Sixty-five percent of Americans supported the war going in. I was not among them, but when we went in, I wrote the following on the eve of the war:
“That support for our President and our troops must not be abated because of high causalities. This is the risk of war. If we look at a loss of military life and we say, ‘For 10,000 lives, it’s not worth it,’ we should not send them at all. Support our troops, remain steadfast in standing behind this war. Retreat is not option, only victory or defeat.”
What is at stake in Iraq is not only the lives of the Iraqi people, but the honor of the United States of America. If we leave Iraq, we will never have the credibility to wage war again no matter the circumstance, we’ll become the new France, known as cowards who run, and as a worst, a people without honor.
When I try and explain this, I’m given blank stares. After some thought, I’ve reached a conclusion. We’ve become to apply the laxity of our personal lives to our views of national affairs.

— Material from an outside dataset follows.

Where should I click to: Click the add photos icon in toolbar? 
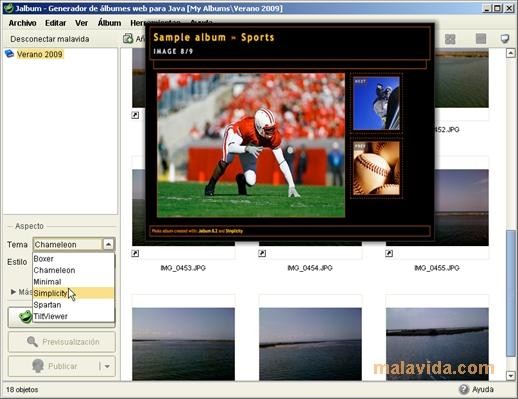click(x=128, y=39)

In a country of no-fault divorces and disposable marriage, we’ve forgotten the meaning of commitment. All the time, marriages break up for reasons as stupid as “the music died.” As a society, we’ve learned to say many things we don’t mean or won’t have the guts to follow through on when things get tough. We escape in order to avoid hard and uncomfortable work that’ll be necessary to preserve the marriage and sanity in the lives of our children.

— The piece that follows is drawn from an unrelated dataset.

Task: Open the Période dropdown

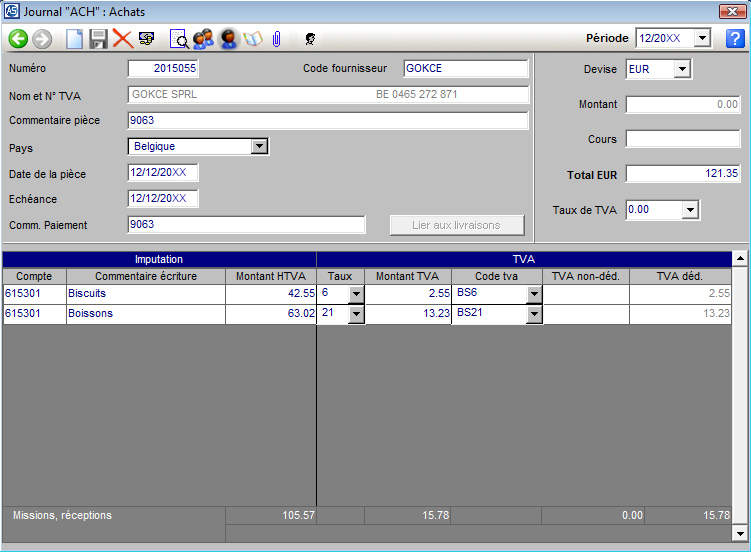Action: point(702,39)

While divorce is sometimes necessary, the flippant nature with which our society has embraced it leads us to a point where most American civilians have no grasp of commitment. Our military gets it, so do the Iraqis. Our covenant with the Iraqi people has been sealed by the blood of more than 3,000 American soldiers, and thousands of Iraqi soldiers, policemen, and innocent men, women, and children who have perished at the hands of terrorists. Our soldiers want to finish their job. While those who only watch the evening news tremble, our soldiers re-enlist in record numbers. They heed the words of Lincoln, “and from these honored dead, take increased devotion to that cause for which they gave the last full measure of devotion.” They refuse to let these deaths be in vain, so they fight on through the attacks of foreign terrorists who’ve overrun Iraq, a poisonous atmosphere of death and mayhem where they can’t tell friend from foe, and most painful of all, the lack of confidence in them expressed by the American media and a squishy coalition of Americans without honor.
I won’t argue that we made the right decision to go into Iraq. That was yesterday’s argument, which we can debate with 20/20 hindsight. Today, the issue is whether we’ll honor our commitment to millions of Iraqis who have dreamed of freedom, or through our premature withdrawal bring utter and complete darkness on a land that we promised freedom to.
While, we must make changes to our Iraq policy, running away is not the answer. There is no “good divorce” in Iraq, only a swath of death. Those who think otherwise, have gotten a divorce from reality.